• Tokyo

    Jun 9–14 in Japan ⋅ ☁️ 24 °C

    Konichiwa! We caught an early flight out of Hanoi on Monday, zooming straight to Japan for the next leg of our trip. If we manage everything carefully, we're hoping to make that the last flight of the year 😳 more on that plan in the next few months...

    Anyway: Tokyo! 🗼 We're in a sensible, developed country where everything runs on time, you can pay on card, the streets are clean and the people are reserved and polite. What a shift from Southeast Asia. The most important difference is the temperate weather—we can wear trousers and walk around the city without sweating buckets. We never thought we'd be so happy in a fine drizzle, but it's a huge relief.

    Dan has been to Japan before and speaks some Japanese, so is in charge of organising our itinerary here. We had four full days to see the main sights in Tokyo, and crammed quite a lot in, which would take too long to detail here but we are happy to talk about with anyone who's interested. Now, onto the fun stories:

    📵 Dan got off to a good start with his Japanese by mishearing a waitress offering us wasabi, and thought she was asking for his WhatsApp.

    🤡 Chelsea discovers that everyone in Japan is attired in fashionable greyscale. She is extremely out of place walking through the business district in bright yellow trousers like a children's TV presenter.

    🗑️ Dan gets his fortune told ('excellent good luck') at the museum, and then proceeds to miss every single basketball shot at an interactive art exhibit. Maybe not so lucky after all...

    🤮 We stayed in a 'capsule hotel' in upmarket Akasaka, which was surprisingly affordable. But we did come down one morning to find cold puke on the common room floor. Make of that what you will.

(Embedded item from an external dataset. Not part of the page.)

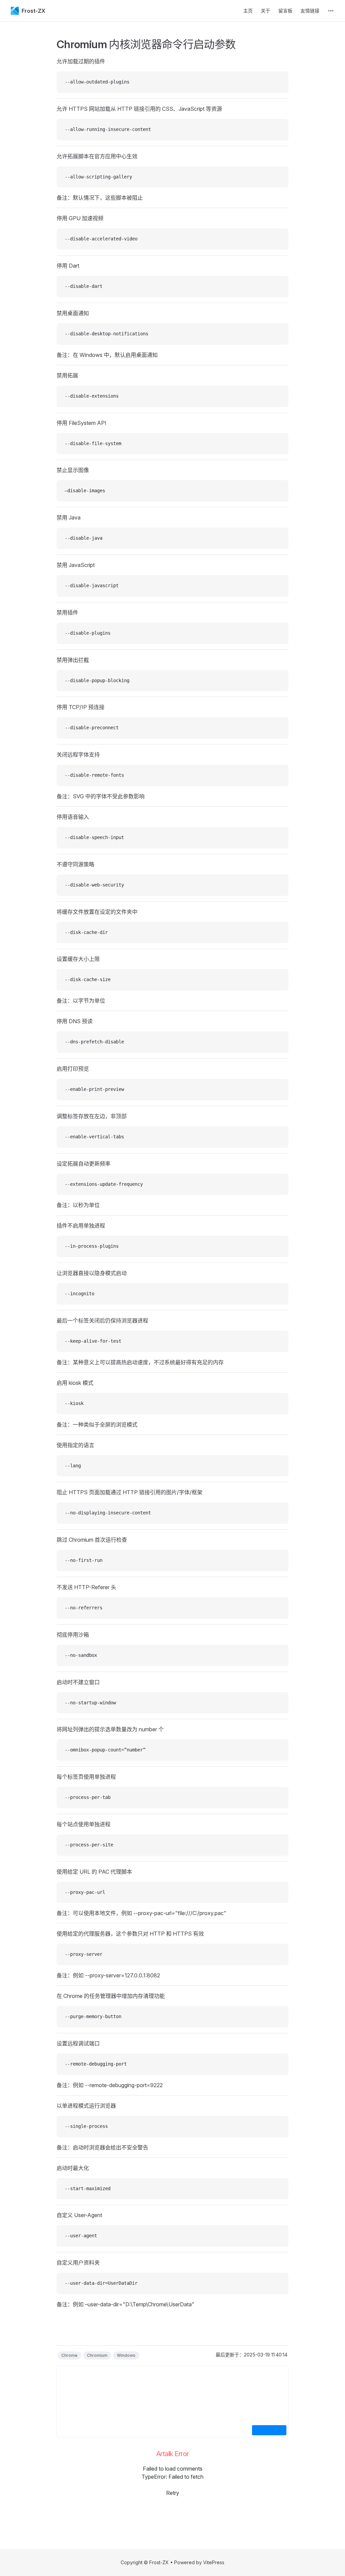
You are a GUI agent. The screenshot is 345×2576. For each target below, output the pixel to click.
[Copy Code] (277, 82)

    🐼 One of the stalls in the Tsukiji fish market advertises its wares with a stuffed panda, polar bear, leopard and lynxes. Dan's ten years of marketing experience still cannot compute this strategy. Not where we thought we would see our first panda in Asia to be honest.

    🚽 High tech toilets with heated seats that automatically come up and go down when they sense you entering the stall. Also, music played while enthroned, for privacy. Not to mention the bum jets. If you know, you know.

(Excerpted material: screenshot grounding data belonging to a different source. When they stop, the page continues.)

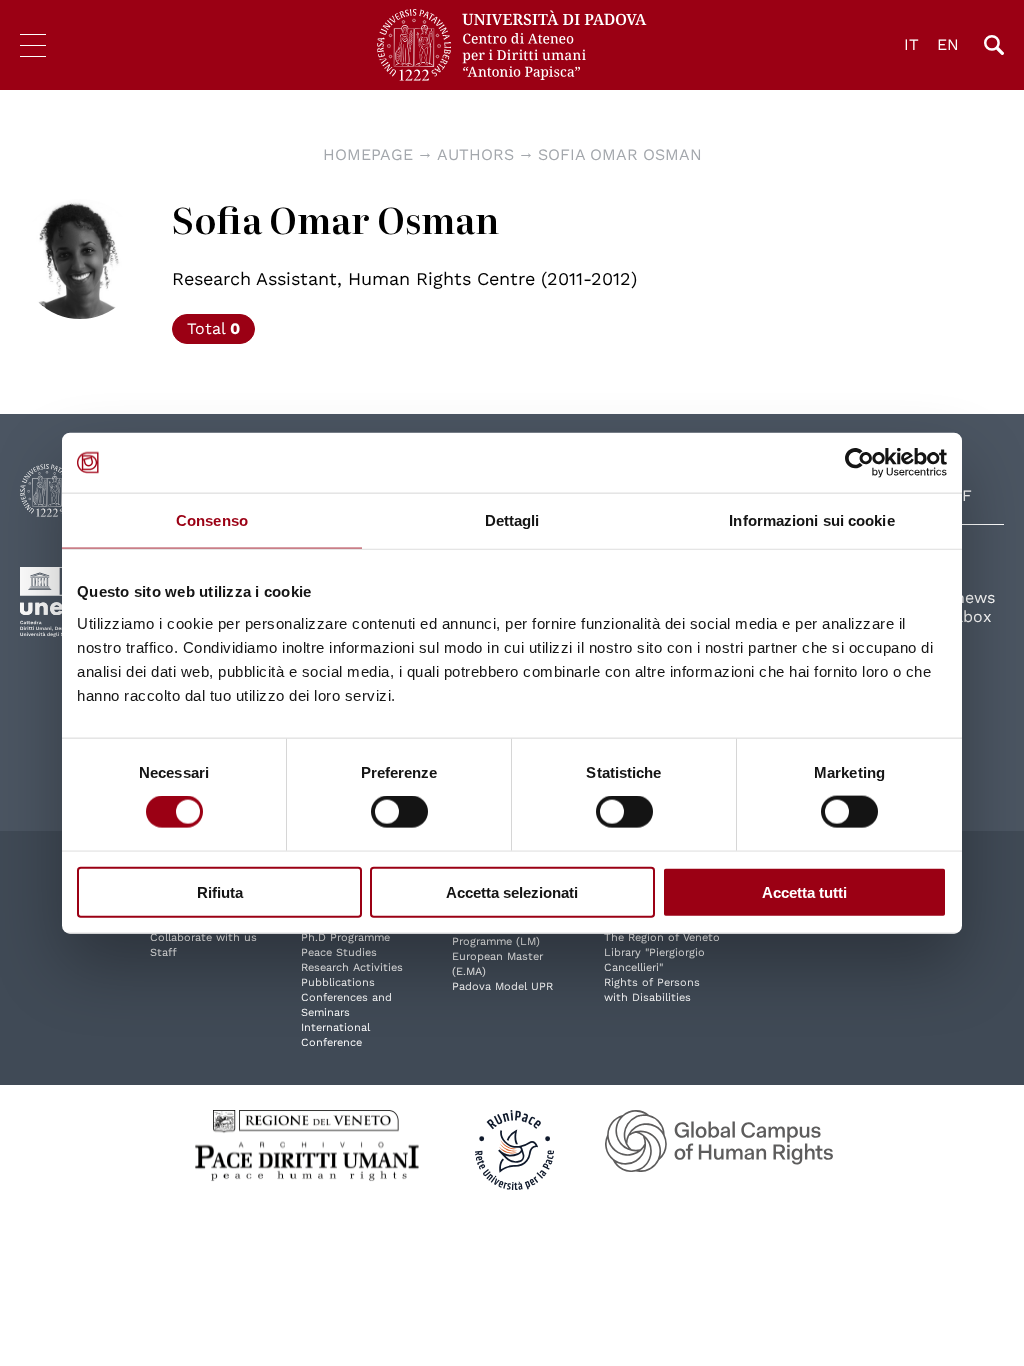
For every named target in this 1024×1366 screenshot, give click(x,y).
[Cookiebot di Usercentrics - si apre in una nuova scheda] (859, 463)
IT (911, 44)
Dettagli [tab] (512, 520)
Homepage (368, 154)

    ⚛️ An exhibit at the Museum of Emerging Technology and Innovation which lets you learn about quantum computing through DJing. We still don't understand quantum computing, and we learned that we don't understand DJing either.

    🏉 Getting stuck into the ubiquitous high balls and sake with salarymen in a rugby-themed bar in Golden Gai. After two hours Dan told them his name, only to find out that the owner's name was also Dan-san, and the izakaya’s name was eponymous too. They complimented his 'very natural' Japanese, but we think maybe this was just politeness.

    As well as our rugby friends, we also met a few others in Tokyo. We reconnected with Tatsuya, a very nice Japanese man who we met briefly in Cambodia. We talked to two Yorkshiremen in a tiny izakaya who were debating whether to order pork womb or intestines (womb won). We had a long, 2am chat with two Welshmen, the first of whom was in Japan to rescue the second, who has basically ruined his own life through a series of questionable marriages but was quite upbeat about it. And we sat in an izakaya with two middle-aged Japanese 'rockstars' (so they claimed), whose only English was to shout "be careful!" whenever anyone went to the bathroom—somehow not as sinister as you might expect.

    Most importantly we had two evenings with Chelsea's cousin Kevin, who has been living in Tokyo for nine years (and kindly provided an address for our train passes to be delivered). He is just finishing his current job, so we managed to invite ourselves to his leaving party, an unexpected opportunity to drink full pints of Aspalls cider in the Hobgoblin 'English pub' in central Tokyo. Drinks were on Kevin's company account, which was very handy given the cost of Japan in general!

    Despite being warned that Tokyo is overrun with tourists, we found it surprisingly quiet and manageable, especially compared to Thailand, Vietnam, etc. Perhaps being here in the low season helps. It’s a culture shock in the best possible way, and so far, Japan is even more impressive than expected!